● JOB:
Add -64 to each click coordinate given in the answers, and reproduce every line of the records between the lines holding "Browse Pre-Owned Vehicles (107, 755)" and "LandCruiser 70 (64, 758)", inclusive, with requests included. Cover only those lines.

----- MATERIAL SUPPLIED -----

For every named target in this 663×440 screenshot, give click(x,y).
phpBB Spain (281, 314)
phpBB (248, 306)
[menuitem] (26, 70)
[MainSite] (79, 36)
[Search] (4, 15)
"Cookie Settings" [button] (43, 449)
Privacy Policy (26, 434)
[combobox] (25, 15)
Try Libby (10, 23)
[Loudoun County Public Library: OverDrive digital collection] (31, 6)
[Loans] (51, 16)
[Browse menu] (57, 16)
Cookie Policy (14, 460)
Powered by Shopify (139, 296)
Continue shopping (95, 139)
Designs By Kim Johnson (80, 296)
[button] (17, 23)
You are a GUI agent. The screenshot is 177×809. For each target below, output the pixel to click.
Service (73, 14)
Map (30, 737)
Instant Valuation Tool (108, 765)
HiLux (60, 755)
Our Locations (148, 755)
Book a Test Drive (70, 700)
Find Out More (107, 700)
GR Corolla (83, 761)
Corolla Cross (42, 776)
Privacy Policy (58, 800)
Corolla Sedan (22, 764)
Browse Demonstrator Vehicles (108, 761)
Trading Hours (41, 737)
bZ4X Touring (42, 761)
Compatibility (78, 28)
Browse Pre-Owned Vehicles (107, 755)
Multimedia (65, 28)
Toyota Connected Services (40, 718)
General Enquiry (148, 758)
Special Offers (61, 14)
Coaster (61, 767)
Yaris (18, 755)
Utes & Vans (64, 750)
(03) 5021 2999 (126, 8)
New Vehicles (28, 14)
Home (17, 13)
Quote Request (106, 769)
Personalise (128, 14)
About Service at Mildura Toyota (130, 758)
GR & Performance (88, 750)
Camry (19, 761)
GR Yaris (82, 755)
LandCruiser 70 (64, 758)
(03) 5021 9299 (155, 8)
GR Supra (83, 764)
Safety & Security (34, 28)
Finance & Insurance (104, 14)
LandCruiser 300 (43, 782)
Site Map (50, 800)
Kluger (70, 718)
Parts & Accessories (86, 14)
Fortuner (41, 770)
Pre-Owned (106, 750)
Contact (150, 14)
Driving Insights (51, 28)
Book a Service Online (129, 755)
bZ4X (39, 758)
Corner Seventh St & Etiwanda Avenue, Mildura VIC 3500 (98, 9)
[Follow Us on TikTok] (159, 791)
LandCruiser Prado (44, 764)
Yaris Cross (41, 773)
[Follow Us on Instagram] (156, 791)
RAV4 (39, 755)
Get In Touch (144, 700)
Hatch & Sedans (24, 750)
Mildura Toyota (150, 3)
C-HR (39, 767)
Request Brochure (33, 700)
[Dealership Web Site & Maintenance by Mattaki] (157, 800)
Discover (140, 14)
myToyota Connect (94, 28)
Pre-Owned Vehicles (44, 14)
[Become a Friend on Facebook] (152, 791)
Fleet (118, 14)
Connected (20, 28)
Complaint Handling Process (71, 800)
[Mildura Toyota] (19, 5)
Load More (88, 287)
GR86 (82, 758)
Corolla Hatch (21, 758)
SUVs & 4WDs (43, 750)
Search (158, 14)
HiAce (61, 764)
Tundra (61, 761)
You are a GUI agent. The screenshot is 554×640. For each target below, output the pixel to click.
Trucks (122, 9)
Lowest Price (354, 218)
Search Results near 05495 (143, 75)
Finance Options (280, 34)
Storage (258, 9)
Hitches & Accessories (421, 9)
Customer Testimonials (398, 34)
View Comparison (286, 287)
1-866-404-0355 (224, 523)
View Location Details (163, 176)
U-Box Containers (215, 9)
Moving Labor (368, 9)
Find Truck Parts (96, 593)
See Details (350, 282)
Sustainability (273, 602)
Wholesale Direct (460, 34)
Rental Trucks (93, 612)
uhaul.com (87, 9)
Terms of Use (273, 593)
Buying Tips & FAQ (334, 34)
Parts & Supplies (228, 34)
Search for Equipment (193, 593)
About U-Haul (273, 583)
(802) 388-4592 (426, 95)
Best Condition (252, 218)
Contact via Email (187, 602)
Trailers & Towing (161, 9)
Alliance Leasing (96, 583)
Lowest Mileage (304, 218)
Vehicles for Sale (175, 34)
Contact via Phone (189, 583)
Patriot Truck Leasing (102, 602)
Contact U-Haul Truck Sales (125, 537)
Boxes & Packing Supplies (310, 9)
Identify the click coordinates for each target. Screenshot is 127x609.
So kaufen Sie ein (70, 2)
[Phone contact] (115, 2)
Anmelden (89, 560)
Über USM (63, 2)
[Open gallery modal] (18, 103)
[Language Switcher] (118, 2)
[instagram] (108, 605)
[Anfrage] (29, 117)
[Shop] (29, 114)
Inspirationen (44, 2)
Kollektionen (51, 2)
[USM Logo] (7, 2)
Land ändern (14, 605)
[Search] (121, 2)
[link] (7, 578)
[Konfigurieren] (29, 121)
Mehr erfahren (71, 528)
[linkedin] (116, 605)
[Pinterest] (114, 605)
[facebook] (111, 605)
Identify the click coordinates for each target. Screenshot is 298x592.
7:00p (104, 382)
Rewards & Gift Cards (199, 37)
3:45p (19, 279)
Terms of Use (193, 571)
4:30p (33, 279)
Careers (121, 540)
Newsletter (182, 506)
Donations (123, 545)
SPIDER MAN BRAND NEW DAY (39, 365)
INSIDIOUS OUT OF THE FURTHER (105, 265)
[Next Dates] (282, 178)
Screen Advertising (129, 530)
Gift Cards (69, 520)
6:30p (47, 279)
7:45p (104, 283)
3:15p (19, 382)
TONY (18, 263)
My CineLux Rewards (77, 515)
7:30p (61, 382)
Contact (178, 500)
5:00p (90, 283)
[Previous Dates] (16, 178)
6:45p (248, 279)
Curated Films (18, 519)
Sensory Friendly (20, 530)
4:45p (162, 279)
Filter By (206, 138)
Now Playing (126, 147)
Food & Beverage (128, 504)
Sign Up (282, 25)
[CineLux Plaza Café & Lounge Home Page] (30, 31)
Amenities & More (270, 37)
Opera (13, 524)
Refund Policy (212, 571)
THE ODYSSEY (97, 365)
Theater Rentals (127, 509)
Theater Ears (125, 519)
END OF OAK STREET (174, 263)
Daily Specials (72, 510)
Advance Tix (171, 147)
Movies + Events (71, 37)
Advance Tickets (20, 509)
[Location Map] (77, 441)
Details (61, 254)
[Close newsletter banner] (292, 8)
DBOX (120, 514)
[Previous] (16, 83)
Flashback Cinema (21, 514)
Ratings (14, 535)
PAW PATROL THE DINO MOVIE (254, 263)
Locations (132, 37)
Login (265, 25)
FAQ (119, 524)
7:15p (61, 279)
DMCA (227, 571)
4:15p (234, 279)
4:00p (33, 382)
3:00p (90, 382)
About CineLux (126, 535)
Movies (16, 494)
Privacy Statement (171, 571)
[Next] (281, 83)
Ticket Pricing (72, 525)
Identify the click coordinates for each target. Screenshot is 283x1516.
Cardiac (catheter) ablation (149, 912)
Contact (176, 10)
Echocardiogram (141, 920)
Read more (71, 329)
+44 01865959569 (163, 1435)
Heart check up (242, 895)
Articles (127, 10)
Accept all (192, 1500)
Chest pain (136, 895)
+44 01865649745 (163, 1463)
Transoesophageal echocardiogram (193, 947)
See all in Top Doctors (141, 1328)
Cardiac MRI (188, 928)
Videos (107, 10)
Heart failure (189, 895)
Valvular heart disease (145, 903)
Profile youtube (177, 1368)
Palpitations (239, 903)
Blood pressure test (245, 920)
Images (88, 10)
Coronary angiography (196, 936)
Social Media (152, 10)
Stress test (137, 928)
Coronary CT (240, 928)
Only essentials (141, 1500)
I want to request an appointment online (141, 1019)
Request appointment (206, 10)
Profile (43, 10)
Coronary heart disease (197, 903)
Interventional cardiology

-----

● WRITTEN REPLY:
Browse Pre-Owned Vehicles (43, 691)
Multimedia (1, -36)
Toyota Connected Services (-24, 654)
General Enquiry (84, 694)
Special Offers (-3, -50)
Coaster (-3, 703)
Yaris (-46, 691)
Utes & Vans (0, 686)
(03) 5021 2999 (62, -56)
New Vehicles (-36, -50)
Home (-47, -51)
Quote Request (42, 705)
Personalise (64, -50)
About Service at Mildura Toyota (66, 694)
GR & Performance (24, 686)
Camry (-45, 697)
GR Yaris (18, 691)
LandCruiser 70 (0, 694)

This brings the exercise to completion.